(Beginning of PROVIDED RECORDS)

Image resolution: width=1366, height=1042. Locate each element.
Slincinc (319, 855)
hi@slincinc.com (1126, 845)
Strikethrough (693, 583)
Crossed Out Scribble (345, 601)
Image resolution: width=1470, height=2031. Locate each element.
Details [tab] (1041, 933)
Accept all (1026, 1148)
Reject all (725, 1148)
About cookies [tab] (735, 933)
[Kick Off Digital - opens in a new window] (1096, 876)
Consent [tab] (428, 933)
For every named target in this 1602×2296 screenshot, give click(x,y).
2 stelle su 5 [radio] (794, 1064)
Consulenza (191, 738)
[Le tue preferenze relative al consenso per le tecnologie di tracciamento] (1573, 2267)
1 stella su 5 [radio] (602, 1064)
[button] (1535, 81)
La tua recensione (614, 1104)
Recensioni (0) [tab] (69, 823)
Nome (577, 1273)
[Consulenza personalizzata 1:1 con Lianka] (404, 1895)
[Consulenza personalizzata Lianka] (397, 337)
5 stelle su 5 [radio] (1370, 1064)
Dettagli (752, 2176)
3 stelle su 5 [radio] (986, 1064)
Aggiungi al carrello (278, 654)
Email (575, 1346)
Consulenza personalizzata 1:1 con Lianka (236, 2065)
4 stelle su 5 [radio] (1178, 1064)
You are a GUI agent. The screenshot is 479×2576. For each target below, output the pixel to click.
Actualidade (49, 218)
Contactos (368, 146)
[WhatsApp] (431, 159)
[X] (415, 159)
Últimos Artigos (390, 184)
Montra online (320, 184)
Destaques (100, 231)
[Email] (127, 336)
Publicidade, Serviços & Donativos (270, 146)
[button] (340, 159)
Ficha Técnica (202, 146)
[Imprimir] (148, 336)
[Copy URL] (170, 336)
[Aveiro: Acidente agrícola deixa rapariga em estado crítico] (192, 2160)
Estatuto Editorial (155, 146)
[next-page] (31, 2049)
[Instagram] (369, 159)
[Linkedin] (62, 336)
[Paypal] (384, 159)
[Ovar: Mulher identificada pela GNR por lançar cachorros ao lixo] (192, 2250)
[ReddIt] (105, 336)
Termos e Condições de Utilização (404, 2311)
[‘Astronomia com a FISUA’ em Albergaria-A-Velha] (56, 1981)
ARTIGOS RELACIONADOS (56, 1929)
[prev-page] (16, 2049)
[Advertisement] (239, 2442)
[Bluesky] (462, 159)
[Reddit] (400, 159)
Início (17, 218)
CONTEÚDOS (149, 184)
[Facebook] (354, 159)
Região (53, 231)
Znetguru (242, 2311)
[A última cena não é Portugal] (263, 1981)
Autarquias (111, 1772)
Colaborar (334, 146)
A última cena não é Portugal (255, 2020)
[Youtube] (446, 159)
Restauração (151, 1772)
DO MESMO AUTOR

(End of PROVIDED RECORDS)

[WHAT THIS TASK INVOLVES]: Within the material, count each line that includes the word "cena", and give the total by itself.

[RESULT]: 2